Dutch Uncles' Cadenza is something of an apt comparison, not in that it sounds similar, it doesnt, but in that it shares the same indulgent toolbox of high-end production technique. Actually, no, drop the cynical voice here. It shares the same high-end production aplomb. For whatever reason Islet have no fear of failure – whether it be that they have kept their day jobs (as their press release informs us), or that they have some hefty industry folk covering their back (as their press release doesn't inform us, but denotes by its very existence). Either way, there is a confidence to this album's sound which is intoxicating.
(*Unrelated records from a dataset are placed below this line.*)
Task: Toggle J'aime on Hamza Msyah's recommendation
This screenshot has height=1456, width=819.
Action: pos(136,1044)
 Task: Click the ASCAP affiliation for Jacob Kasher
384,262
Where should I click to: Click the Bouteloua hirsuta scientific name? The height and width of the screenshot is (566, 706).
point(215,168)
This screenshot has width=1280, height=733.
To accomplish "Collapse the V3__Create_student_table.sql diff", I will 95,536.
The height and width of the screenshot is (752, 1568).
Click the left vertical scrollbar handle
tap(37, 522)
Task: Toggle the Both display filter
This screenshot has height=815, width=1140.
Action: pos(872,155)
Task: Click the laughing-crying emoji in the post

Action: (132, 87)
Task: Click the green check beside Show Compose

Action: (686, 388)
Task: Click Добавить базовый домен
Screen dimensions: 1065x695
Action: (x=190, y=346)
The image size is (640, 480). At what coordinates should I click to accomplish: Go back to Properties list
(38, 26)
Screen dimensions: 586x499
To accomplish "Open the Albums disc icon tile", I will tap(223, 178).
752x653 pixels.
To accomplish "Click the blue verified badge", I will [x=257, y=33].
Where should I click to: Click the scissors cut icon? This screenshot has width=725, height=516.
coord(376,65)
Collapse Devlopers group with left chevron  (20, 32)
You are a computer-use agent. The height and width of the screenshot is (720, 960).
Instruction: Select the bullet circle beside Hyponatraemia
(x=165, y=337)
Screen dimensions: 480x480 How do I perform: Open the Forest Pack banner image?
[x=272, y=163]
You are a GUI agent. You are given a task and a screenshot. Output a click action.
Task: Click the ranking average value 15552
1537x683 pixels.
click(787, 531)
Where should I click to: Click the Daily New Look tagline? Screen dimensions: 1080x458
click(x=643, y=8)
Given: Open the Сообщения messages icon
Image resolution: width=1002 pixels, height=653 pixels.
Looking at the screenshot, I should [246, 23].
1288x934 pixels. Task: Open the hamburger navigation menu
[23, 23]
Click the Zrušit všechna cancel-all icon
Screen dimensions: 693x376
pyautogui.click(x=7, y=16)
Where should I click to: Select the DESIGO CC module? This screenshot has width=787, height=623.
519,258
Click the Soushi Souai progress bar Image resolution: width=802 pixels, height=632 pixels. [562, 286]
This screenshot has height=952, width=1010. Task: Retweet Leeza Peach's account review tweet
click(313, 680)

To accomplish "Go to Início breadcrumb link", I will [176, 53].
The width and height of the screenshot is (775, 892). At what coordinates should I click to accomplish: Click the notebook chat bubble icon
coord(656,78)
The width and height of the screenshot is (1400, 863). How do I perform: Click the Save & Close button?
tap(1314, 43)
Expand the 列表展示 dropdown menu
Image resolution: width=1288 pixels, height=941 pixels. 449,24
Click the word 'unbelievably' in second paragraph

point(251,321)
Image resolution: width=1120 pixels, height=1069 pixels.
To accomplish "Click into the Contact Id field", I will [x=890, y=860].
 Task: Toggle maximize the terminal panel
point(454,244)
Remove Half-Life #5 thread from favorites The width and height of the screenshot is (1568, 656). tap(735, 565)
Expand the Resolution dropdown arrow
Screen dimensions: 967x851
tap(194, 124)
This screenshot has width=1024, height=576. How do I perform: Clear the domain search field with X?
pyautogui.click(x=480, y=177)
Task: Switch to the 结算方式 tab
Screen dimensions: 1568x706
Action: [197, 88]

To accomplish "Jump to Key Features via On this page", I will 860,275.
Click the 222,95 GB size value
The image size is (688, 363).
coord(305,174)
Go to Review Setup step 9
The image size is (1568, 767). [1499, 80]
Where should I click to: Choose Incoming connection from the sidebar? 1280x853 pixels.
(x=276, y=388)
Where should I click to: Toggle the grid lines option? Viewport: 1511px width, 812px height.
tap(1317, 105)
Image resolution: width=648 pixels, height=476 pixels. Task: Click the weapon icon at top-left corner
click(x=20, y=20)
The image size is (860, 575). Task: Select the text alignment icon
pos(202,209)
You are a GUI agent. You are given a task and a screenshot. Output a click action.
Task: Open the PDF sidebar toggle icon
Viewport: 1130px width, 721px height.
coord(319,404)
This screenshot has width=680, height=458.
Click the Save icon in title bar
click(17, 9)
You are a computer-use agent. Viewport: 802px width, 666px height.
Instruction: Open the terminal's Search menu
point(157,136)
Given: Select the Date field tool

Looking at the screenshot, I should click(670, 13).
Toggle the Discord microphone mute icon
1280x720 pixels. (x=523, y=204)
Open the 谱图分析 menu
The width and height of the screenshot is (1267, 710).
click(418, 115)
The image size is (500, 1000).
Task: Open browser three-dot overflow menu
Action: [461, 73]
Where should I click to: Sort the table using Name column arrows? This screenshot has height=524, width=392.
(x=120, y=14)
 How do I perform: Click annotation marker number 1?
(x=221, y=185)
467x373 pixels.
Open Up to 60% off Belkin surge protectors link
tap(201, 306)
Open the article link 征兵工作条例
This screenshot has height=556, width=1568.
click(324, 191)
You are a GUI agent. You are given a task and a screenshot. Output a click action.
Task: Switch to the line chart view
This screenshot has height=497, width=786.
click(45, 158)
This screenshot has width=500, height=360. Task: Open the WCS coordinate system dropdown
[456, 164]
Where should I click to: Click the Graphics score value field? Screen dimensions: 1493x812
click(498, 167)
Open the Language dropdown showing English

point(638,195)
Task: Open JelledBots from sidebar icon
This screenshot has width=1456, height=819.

unwillingness to make an album more palatable to mainstream tastes

Artistically, it is painted in heavy strokes. Guitar figures drone in and drown out vocal lines, cymbal-heavy rhythms pile in and utterly demolish all that is in the rest of the sound-picture, discordant keyboard notes end tracks ('A Warrior Who Longs to grow Herbs') with premature foreboding and loss. It doesn't really matter what the instrument is – it's the unbending singularity of the band's unwillingness to make an album more palatable to mainstream tastes that will make it so alluring to a good chunk of that very mainstream. Flaccid it ain't.

pull out a ukulele and go all winsome and kooky

One percussion signature that seems to crop up a lot is The Cure's 'Hanging Gardens', and there is a good measure of that band's early work which comes to mind on some of the cut-glass guitars and thumping toms percussion on tracks such as 'Filia' and 'Entwined Pines'. Elsewhere Emma Daman's wispy vocals work better on the tracks where she hovers in the background doing witch-house incantations and howls than when she takes a prominent vocal line. On the opening vocal melody of  'Funicular', for example, she sounds dangerously likely to pull out a ukulele and go all winsome and kooky on us. Happily, things get dark again quickly, and Thomas's distortion-box vocals take over to sing the track out.

a bit-hop Casiokids keyboard line seques into a Balkan operetta

By the final track – 'A Bear on his Own' the listener is attuned to a certain periphery of constants – heavily filtered vocals, prominent percussion and no dominance given to any of the roles in the mix. Applied in this case to an Inspiral Carpets-ish Madchester extended intro, it's not especially surprising (by song ten) when the tempo changes and a bit-hop Casiokids keyboard line seques into a Balkan operetta, then plays out with a Sabbath-lite doom riff.

By this stage the novelty of the freeform eclectic approach has been blown. And therein lies the central question – that once that element of surprise has played out, does the album have much to offer? On balance, yes. There is confidence, boldness and bravado to the music on Illuminated People that is worthy of attention and adulation. No hedging their bets there. Fame, fortune, world domination? Depends on how keen they are to quit their day jobs.